In taking a closer look at the new ObamaCare healthcare initiative (which kicks in completely by 2014) you’ll find a number of new agencies, new acronyms and new bureaucracies that have been created to manage and implement the act. It looks to me like the Federal Government is moving quickly to manage, administer and control most of the healthcare dollars. With 20% of our GDP made up by healthcare and another 24% going towards the Federal bureaucracy it looks like the government is taking a much more active role in your life.
American business is cautious as to what the full impact of Obamacare will mean to their bottom lines. When business is uncertain, they wait. This lingering recession has a lot to do with uncertainty coming out of Washington. With trillions on the side lines the business sector hasn’t jumped in to restart the hiring process.
Let’s hope the performance of the US Postal Service isn’t an precursory of what we are in for.

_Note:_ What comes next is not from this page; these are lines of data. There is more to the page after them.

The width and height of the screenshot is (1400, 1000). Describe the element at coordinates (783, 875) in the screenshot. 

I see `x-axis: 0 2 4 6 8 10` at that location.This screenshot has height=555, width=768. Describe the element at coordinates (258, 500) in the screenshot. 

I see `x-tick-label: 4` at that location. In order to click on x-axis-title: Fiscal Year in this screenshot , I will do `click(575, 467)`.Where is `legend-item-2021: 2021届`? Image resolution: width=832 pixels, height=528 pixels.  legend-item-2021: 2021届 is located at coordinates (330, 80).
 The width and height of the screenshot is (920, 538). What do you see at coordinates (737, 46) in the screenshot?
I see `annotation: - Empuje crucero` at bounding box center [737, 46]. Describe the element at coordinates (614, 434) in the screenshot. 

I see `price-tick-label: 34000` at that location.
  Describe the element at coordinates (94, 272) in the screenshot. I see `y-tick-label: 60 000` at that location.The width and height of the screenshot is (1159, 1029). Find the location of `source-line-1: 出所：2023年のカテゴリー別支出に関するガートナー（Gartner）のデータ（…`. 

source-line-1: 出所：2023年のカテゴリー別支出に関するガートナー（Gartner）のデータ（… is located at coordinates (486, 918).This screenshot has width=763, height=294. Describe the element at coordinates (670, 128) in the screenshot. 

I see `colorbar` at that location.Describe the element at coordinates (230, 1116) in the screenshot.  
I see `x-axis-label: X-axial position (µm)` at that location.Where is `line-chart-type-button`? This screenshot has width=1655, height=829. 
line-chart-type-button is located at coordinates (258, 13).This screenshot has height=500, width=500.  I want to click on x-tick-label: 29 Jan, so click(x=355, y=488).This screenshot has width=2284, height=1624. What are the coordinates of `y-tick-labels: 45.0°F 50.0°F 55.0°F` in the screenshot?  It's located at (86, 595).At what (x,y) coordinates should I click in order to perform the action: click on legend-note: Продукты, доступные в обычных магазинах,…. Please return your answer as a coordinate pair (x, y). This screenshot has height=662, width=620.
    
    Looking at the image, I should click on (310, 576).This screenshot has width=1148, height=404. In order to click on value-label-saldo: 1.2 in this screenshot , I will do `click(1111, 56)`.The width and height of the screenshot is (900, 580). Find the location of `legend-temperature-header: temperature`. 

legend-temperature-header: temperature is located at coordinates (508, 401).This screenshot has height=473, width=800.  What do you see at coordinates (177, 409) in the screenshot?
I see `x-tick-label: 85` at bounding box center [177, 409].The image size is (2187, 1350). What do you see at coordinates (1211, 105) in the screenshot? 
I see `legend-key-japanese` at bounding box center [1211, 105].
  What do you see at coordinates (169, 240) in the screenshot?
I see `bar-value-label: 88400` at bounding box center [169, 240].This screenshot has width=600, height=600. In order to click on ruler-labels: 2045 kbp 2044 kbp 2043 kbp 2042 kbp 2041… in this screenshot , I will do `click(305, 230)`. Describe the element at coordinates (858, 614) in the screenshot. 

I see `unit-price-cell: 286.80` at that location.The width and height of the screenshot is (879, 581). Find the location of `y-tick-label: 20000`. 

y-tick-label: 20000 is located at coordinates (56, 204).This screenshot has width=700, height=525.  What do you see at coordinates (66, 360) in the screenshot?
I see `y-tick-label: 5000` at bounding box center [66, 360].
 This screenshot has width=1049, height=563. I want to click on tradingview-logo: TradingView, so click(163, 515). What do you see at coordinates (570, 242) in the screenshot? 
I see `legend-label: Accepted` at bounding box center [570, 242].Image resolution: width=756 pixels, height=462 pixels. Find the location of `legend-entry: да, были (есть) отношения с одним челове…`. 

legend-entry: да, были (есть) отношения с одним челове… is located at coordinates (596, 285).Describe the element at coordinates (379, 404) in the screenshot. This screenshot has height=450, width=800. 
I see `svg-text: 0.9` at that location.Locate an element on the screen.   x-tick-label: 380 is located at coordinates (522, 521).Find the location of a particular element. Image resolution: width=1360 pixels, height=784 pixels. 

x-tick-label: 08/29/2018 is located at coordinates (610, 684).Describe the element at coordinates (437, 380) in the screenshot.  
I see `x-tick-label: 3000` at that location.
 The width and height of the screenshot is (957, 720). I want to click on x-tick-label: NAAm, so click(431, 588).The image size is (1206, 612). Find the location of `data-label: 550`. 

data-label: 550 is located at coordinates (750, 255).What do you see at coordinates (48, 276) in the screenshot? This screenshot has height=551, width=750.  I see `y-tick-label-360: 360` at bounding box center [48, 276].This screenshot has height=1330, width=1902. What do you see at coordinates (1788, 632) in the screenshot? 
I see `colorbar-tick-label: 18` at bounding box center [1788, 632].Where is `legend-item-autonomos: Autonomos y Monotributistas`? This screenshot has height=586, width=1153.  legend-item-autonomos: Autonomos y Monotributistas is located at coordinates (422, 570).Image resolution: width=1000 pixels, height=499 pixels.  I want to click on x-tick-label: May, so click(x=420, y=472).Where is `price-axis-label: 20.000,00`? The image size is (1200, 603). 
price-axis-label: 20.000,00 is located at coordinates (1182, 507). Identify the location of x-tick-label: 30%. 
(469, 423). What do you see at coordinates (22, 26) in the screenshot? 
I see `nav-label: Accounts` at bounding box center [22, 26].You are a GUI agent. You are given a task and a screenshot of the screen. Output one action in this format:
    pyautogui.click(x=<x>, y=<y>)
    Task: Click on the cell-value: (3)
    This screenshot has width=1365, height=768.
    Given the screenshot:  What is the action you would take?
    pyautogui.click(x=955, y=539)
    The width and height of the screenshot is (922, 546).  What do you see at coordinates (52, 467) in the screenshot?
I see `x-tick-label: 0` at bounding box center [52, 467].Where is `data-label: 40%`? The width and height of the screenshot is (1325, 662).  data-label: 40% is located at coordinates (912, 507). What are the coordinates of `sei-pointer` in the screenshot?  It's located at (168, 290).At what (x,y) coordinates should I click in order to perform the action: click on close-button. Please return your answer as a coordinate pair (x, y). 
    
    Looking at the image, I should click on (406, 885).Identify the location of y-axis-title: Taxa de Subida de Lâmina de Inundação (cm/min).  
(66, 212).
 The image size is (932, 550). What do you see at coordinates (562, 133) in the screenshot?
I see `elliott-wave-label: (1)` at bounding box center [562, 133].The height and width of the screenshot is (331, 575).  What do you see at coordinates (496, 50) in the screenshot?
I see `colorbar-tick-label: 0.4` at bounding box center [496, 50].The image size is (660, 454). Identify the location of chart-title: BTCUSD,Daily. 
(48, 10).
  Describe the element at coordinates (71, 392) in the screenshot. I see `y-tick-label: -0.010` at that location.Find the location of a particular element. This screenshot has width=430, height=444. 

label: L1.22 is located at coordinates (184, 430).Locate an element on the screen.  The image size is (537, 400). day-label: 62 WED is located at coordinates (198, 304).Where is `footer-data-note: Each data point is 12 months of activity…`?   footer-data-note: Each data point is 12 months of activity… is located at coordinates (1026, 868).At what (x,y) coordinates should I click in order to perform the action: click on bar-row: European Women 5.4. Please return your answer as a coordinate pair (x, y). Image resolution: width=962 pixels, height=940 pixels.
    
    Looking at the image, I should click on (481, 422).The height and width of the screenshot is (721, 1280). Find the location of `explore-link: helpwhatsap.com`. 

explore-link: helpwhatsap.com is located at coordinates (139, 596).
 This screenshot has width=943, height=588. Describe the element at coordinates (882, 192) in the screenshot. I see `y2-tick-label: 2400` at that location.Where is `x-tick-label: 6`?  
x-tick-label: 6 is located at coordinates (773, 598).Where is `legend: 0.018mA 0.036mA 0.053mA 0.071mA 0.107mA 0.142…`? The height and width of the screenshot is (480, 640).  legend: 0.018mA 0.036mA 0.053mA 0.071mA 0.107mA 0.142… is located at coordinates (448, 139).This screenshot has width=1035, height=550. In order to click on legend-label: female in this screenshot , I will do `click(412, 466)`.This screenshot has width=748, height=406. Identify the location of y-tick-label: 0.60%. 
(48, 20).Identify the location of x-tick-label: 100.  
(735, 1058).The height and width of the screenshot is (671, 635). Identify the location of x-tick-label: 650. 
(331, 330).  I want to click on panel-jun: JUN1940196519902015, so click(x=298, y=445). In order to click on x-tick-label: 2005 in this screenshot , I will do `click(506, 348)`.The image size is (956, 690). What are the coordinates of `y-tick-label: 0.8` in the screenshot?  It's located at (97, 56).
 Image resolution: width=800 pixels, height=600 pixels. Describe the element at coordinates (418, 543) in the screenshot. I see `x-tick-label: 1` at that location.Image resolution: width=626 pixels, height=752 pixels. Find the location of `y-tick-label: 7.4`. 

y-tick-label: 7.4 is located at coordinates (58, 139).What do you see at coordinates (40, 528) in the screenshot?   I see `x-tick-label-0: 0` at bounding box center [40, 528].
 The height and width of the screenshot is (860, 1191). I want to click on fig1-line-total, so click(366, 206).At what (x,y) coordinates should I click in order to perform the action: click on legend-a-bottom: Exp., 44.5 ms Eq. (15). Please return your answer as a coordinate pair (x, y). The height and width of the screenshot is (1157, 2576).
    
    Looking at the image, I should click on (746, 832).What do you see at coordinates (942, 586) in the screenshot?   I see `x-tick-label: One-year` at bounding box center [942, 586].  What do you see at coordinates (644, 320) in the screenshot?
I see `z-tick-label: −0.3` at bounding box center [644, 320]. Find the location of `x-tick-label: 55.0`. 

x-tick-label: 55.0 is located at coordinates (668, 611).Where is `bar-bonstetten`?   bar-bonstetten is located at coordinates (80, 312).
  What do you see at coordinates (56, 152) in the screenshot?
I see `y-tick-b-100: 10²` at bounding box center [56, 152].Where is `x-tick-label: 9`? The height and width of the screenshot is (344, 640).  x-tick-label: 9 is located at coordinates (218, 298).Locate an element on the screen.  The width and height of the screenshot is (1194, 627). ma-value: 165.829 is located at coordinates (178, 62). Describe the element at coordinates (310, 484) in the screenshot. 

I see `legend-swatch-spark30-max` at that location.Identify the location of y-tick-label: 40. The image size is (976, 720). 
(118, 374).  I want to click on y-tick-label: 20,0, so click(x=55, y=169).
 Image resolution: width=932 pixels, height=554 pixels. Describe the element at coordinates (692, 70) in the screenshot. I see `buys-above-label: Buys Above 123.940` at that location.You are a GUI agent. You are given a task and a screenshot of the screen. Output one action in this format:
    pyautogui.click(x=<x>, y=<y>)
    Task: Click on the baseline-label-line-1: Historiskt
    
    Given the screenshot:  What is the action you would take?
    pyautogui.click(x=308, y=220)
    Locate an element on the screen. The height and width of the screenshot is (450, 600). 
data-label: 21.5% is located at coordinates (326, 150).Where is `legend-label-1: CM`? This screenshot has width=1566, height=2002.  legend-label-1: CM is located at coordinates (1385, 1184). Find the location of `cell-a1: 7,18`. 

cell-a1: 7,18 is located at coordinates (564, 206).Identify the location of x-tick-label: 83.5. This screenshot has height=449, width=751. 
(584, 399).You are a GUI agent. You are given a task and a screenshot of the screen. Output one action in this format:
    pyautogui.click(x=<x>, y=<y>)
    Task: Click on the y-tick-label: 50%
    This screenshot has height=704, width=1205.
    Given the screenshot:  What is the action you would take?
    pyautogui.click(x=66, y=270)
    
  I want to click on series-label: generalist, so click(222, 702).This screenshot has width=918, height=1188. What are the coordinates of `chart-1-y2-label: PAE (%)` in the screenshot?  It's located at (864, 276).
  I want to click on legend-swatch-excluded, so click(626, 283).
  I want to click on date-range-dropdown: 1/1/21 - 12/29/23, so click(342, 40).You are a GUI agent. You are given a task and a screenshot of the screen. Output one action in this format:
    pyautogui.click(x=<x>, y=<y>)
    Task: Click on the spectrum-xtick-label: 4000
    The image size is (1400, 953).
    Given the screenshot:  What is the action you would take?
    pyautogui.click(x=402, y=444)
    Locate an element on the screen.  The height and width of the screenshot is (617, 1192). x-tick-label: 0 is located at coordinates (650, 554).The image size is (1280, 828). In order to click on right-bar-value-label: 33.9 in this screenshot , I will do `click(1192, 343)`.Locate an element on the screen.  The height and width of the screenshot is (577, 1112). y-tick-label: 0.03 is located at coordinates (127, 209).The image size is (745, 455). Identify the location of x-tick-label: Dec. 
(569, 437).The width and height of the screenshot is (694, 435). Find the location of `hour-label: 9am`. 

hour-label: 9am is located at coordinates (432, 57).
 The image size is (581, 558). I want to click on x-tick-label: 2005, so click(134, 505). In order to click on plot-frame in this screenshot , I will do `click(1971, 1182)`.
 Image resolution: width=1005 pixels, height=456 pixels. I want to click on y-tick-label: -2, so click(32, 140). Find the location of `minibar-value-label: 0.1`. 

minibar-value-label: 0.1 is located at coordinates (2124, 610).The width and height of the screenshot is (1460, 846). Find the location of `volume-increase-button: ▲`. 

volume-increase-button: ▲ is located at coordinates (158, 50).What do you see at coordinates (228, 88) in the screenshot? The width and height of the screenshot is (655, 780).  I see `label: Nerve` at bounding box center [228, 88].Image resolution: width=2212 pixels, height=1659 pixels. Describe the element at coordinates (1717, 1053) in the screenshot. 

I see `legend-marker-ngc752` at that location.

Here’s some acronyms you should get familiar with. These can all be found in the new healthcare bill;
Patient Protection and Affordable Care Act
Health Care and Education Reconciliation Act
American Recovery and Reinvestment Act
Medicaid and CHIP health program – childrens based program and Federal matching program for the lower income
(IPAB) Independent Payment Advisory Board
US Preventive Services Task Force – (rating agency for prenentive care)
Indian Health Care Improvement Act
CLASS Program – created to living assistace in communities
Patient Centered Outcomes Research Institute – non profit created to analyze results of care
Workforce Advisory Committee – agency created to provide healthcare workers
National Prevention, Health Promotion and Public Heath Council – strategy think tank
Innovation Center – within Medicare dept designed to find savings within Medicare –
State Balancing Incentive Program – within medicare – ‘enhance federal matching funds to states’
Community First Choice Option – within Medicaide – ‘enhance state support for people with disabilities’
National Health Service Corp – 5 year $1.5 billion funding school based care and nurse based clinics
Teaching Health Centers – provide payment to community ambulatory services.
Graduate Medical Education (GME) – establish training for healthcare workers
Accountable Care Organizations – hospital based program where patient savings are shared with provider
Medicare Independence At Home
Hospital Value Based Purchasing – puts the Fed gov in the medical device and supply business as a low price negotiator.
Consumer Operated and Oriented Plan (CO-OP) – helps create member run, non profit healthcare programs
Federal Medical Assistance Percentage (FMAP) – used to bench mark costs and fees for medical care.
American Health Benefit Exchanges – State based to provide affordable coverage for biz with less than 100 employees
Small Business Health Options Program (SHOP) – Same as above
Office of Personnel Management – department responsible to ensure each state has two multi state plans in each exchange.
Basic Health Plan – a mechanism that allows each state to get into the healthcare business
Independent Payment Advisory Board – 15 member panel that will recommend cost containment ideas to Congress.
Medicare Disproportionate Share Hospital (DSH) – a mechanism to balance out payments to hospitals that help them cover uncompensated care. Eventually that states commitment to uncompensated will be covered by the state.